Data for processing →
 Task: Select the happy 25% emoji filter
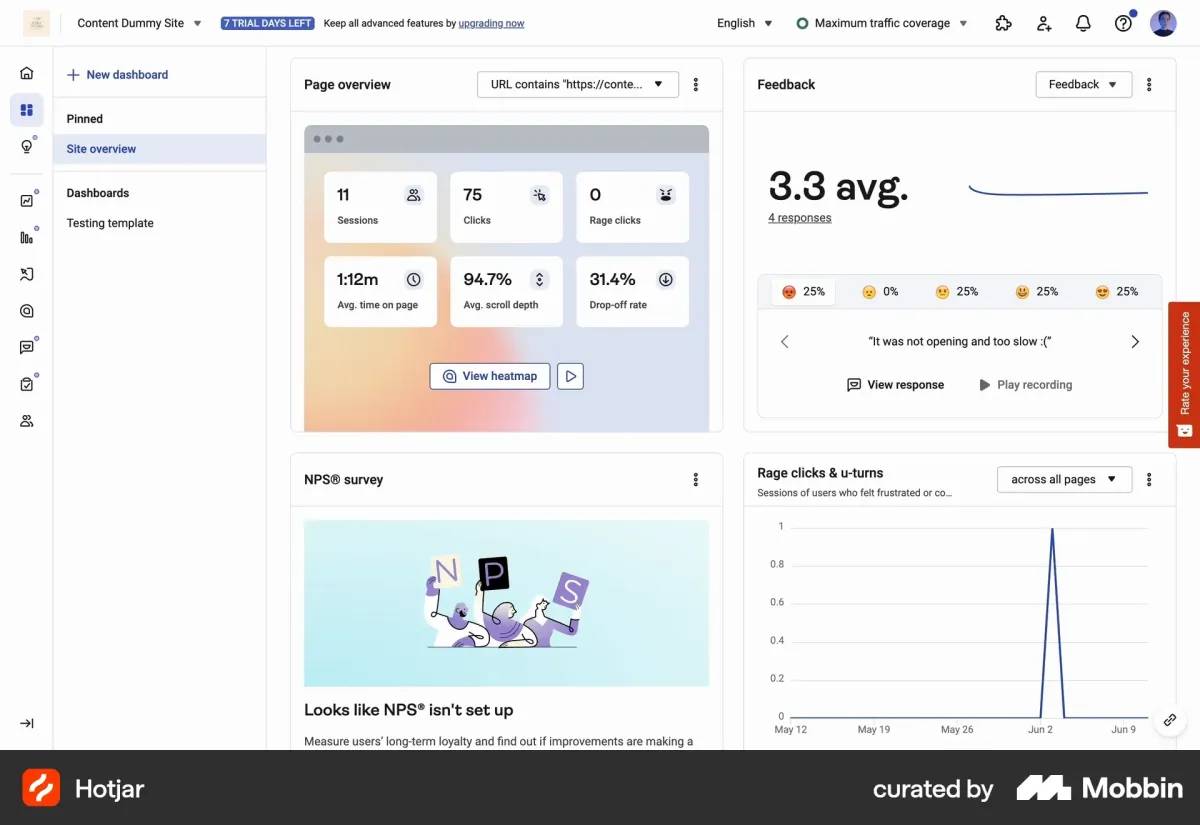point(1036,292)
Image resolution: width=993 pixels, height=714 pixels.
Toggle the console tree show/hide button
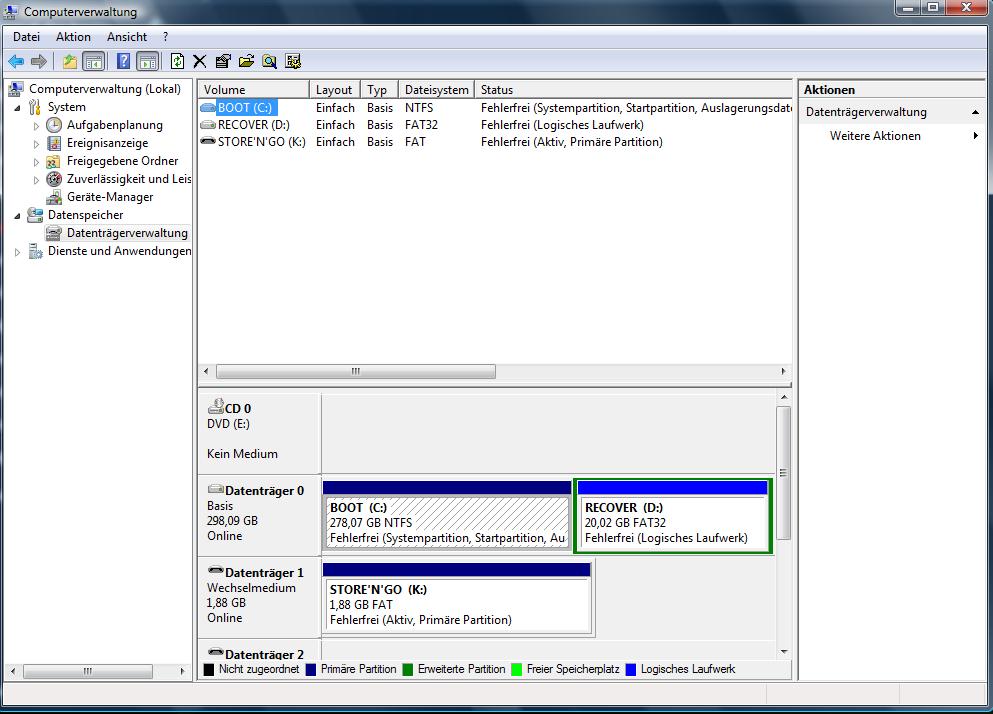(93, 61)
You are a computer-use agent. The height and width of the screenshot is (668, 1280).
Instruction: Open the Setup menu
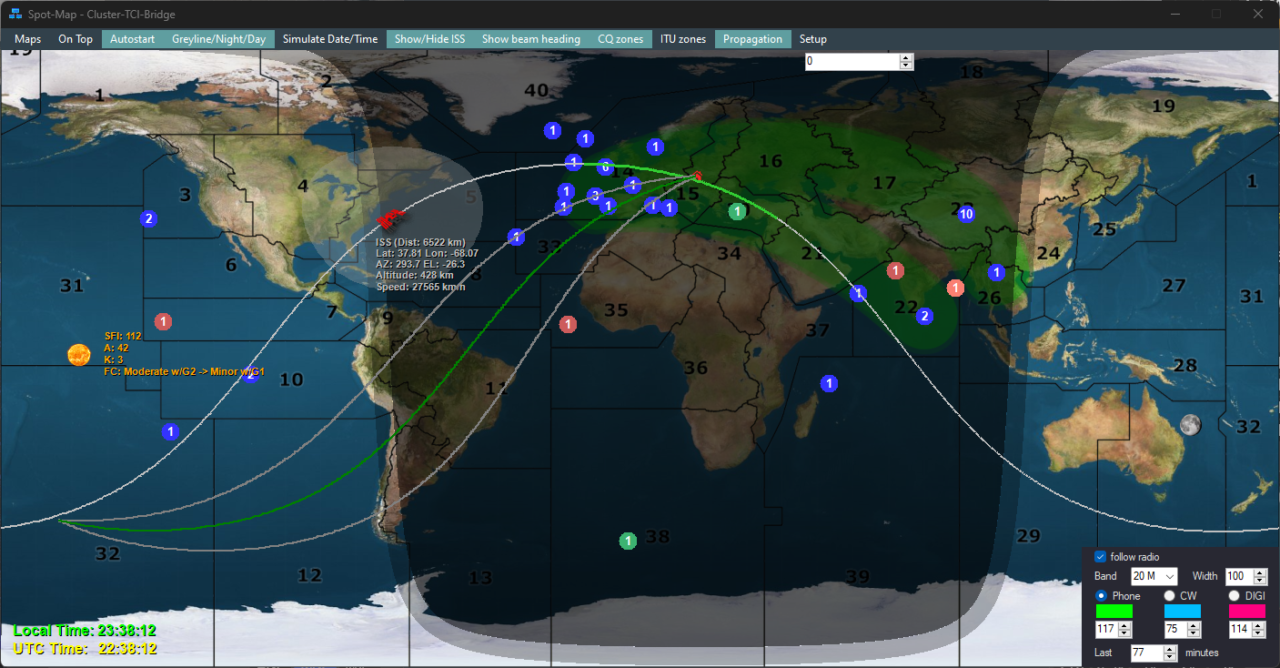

The exercise → Rewrite the lines of all the records above as a numbered list, skipping any blank lines and leaving out the pictures.

Solved exercise →
1.  Task: Select the happy 25% emoji filter
2. point(1036,292)
3. Image resolution: width=993 pixels, height=714 pixels.
4. Toggle the console tree show/hide button
5. (93, 61)
6. You are a computer-use agent. The height and width of the screenshot is (668, 1280).
7. Instruction: Open the Setup menu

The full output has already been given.